This website is currently under construction!


Indigo Plume is currently working on several exciting projects.  Click the links below for more information about each project.

My Fellow Americans
This is an anthology series with a yearly focus on a different marginalized group of Americans. The first anthology will focus on the issue of marriage equality.
Indigo Plume is reaching out to the GLBT community (including friends, family members, and allies). We want to publish prose, poetry, and essays that focus on marriage equality. There are many in the community who have powerful stories; stories of love, stories of loss, stories of discrimination, stories of personal pain, and stories of hope. Indigo Plume is asking the GLBT community to submit these stories for publication. It takes courage to speak out and bare one’s soul in the face of adversity and Indigo Plume wants to take those courageous voices and legitimize their message through this anthology.

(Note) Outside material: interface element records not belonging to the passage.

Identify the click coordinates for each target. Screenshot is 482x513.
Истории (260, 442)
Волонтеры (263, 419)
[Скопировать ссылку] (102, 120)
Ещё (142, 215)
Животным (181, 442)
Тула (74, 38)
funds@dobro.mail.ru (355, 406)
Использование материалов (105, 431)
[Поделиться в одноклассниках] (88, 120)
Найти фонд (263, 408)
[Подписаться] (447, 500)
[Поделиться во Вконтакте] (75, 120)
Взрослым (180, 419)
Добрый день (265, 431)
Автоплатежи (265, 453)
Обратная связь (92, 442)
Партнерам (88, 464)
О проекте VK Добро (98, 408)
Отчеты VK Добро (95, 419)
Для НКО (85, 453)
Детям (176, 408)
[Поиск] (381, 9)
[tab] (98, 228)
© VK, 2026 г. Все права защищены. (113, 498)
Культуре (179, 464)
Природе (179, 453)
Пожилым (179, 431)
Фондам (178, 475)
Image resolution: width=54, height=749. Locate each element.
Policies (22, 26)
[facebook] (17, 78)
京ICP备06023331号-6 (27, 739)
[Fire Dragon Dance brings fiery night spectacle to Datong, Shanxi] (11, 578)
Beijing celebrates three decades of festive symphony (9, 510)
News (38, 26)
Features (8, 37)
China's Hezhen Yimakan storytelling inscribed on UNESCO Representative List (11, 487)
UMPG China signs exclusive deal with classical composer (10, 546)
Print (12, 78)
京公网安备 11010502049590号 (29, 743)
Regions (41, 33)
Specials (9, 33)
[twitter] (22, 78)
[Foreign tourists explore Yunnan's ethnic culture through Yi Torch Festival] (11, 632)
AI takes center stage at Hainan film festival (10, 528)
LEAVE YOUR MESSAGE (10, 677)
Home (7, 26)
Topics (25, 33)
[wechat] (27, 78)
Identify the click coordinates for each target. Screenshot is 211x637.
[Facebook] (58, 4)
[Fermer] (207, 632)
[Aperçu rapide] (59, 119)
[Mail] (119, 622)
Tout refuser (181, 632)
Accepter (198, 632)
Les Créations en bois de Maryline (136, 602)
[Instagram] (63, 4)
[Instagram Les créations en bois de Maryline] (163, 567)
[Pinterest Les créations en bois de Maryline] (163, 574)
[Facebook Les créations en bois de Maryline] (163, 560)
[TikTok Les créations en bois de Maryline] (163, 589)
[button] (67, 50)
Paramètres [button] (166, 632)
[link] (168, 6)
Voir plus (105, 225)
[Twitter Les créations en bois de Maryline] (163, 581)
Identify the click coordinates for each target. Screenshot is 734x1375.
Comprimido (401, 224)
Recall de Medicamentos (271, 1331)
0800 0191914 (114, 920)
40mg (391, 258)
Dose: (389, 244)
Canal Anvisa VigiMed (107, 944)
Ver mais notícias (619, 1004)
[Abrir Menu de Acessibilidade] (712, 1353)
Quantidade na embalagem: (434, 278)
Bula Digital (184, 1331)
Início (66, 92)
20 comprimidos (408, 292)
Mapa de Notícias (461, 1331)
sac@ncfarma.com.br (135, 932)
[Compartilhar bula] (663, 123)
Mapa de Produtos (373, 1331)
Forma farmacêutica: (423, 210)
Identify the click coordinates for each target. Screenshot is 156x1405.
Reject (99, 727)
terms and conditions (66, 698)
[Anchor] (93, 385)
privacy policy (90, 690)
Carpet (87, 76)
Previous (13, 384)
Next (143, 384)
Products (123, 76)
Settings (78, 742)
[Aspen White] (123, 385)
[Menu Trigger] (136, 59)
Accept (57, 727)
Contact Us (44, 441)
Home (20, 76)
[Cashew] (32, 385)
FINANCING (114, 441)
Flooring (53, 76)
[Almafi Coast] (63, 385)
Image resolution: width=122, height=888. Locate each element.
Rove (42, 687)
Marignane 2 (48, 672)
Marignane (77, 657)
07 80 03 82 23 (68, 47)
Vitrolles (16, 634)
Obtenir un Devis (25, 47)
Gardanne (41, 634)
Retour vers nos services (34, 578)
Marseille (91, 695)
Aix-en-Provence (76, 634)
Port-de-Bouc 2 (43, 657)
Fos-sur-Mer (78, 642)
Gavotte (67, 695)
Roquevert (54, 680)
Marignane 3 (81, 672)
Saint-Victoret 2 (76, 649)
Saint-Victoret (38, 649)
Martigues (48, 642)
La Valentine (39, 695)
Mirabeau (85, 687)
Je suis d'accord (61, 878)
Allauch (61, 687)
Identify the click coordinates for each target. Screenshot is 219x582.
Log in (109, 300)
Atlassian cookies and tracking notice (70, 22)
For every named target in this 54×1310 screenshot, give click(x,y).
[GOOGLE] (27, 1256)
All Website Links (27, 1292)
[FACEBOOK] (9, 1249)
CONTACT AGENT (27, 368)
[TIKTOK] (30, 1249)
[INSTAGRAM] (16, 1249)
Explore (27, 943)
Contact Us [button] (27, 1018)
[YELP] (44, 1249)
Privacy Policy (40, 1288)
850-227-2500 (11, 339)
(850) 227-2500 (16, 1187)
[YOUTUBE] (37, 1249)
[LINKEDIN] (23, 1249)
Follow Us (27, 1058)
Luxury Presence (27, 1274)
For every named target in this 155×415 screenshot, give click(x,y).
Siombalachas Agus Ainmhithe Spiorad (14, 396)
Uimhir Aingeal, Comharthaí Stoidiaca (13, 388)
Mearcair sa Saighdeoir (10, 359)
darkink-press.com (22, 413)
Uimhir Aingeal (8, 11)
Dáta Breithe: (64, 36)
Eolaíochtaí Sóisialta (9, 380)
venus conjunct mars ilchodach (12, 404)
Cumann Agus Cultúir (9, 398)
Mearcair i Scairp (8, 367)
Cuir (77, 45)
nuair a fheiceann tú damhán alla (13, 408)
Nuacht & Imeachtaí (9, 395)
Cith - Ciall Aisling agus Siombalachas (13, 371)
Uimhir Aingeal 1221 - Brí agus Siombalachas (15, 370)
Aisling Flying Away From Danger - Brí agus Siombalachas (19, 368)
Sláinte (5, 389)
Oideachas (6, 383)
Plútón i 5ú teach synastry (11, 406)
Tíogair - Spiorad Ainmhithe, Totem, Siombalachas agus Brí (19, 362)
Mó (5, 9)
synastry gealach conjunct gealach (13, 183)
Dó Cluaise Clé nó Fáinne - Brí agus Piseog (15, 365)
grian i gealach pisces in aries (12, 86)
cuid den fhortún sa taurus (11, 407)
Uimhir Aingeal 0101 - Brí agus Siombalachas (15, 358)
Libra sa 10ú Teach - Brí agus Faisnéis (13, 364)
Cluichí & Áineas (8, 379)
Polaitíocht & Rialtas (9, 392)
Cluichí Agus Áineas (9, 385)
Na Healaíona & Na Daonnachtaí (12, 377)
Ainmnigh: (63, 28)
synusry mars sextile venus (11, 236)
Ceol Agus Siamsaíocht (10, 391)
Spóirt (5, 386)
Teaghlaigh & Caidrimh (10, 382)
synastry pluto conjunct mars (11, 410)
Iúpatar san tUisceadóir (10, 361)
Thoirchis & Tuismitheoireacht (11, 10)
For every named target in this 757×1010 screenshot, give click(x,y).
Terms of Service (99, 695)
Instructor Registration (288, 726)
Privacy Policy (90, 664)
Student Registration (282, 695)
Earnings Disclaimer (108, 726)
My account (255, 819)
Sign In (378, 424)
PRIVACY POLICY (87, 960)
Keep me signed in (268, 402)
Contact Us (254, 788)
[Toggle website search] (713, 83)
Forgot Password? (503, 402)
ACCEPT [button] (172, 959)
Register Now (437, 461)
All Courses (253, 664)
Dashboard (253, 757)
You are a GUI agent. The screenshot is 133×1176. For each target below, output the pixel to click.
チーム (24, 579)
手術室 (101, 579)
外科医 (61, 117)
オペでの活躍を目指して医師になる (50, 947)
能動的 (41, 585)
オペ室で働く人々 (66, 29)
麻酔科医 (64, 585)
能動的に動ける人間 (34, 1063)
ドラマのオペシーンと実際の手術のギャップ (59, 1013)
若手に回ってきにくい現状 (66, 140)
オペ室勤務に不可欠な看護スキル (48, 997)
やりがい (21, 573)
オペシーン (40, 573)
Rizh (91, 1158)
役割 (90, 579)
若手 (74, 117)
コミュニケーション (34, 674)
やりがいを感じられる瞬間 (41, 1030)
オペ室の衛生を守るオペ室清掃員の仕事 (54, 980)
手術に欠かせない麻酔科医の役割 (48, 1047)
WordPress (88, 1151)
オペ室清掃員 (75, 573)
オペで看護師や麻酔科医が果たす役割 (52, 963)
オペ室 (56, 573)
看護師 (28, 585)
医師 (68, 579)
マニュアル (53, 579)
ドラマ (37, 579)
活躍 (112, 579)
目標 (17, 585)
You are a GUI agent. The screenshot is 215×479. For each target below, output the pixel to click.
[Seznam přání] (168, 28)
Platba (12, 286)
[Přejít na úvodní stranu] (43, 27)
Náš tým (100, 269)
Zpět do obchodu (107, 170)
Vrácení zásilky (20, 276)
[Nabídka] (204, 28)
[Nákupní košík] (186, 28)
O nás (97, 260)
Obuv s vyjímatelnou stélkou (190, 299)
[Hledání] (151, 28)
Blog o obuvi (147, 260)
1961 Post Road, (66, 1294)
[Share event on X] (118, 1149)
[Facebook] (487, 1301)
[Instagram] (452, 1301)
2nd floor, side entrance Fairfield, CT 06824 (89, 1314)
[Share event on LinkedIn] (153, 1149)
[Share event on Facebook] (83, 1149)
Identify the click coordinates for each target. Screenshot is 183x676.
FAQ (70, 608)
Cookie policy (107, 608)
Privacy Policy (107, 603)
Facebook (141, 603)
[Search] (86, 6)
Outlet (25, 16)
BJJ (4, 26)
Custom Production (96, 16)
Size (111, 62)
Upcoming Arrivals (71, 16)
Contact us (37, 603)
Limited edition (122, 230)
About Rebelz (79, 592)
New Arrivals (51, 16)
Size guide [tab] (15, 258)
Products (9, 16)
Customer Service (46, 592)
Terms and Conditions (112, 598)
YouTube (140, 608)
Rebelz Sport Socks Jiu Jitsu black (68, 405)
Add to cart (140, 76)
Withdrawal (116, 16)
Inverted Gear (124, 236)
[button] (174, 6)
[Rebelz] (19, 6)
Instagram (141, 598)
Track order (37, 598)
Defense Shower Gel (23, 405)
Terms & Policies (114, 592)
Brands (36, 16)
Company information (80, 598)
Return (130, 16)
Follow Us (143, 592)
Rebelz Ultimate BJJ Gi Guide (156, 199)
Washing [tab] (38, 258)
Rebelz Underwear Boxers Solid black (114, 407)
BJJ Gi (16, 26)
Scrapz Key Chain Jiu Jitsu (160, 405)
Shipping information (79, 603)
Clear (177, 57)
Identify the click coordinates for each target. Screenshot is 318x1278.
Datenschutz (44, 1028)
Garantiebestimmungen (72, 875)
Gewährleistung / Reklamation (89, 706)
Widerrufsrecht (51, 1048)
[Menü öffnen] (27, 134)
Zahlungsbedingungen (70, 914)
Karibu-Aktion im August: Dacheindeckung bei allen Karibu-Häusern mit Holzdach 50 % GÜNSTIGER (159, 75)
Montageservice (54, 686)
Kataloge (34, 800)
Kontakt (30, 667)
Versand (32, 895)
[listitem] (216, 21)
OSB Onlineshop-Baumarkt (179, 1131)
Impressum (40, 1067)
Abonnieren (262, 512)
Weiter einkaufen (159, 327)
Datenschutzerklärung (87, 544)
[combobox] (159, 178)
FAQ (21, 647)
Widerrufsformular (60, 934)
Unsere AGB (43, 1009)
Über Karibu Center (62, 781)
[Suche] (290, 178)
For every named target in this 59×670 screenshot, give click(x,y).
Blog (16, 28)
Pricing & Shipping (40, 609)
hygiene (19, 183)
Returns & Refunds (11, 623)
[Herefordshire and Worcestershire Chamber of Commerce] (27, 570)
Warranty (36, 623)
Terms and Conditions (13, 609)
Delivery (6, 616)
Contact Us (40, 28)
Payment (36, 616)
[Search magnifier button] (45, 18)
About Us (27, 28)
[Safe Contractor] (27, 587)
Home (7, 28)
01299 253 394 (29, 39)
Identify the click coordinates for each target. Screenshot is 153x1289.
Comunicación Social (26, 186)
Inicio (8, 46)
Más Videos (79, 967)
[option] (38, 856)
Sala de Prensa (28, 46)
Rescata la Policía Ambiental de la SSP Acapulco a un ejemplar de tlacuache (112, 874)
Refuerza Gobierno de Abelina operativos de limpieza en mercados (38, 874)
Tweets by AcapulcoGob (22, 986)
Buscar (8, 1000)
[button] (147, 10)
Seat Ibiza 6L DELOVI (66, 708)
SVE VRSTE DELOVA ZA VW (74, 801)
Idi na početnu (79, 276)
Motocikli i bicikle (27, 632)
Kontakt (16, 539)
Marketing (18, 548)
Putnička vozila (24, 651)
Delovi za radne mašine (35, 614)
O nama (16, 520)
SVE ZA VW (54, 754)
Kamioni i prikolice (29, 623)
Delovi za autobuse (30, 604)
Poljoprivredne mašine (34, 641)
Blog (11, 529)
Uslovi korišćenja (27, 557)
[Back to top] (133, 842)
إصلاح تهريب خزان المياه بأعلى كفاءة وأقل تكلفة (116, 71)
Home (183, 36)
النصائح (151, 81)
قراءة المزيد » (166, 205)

The initial costs to produce this anthology will be paid by the Indigo Plume Publishing Company. After the initial costs have been recovered through sales, the rest of the proceeds will be given as charitable donations to regional programs that benefit GLBT and questioning youth. Indigo Plume will not profit from this anthology. We look forward to reading many thought provoking submissions over the six month submission period.  Click here for submission guidelines.

The Prostitute's Daughter
Adrienne Ruvalcaba's next novel.
Cece Graves has been hiding from her past for most of her life, but a tragic fire and a mysterious stalker set her past on a collision course with her present… and she has no idea what’s coming.
On the surface she is the owner of a bakery and specializes in making cakes for special occasions. Her talent for cake design has gone largely unnoticed, but that will soon change. Shane Gregory, one of her daughter’s in-laws, volunteers to help her get the recognition she deserves in a crazy scheme that could either be the biggest success or the worst disaster of her professional life.
Even as she makes positive changes to both her bakery and her life, Cece’s troubled past always simmers just beneath the surface, threatening to break free at any moment. She fights hard to keep her painful memories in the past where they belong, but after more than twenty years of hiding from it all she begins to realize it may be time to face it. As Cece and Shane’s friendship grows stronger she learns that not all men are like the one who ruined her childhood. When Cece and her stalker’s lives finally collide, will she be able to withstand the aftermath and the exposure of her darkest secrets?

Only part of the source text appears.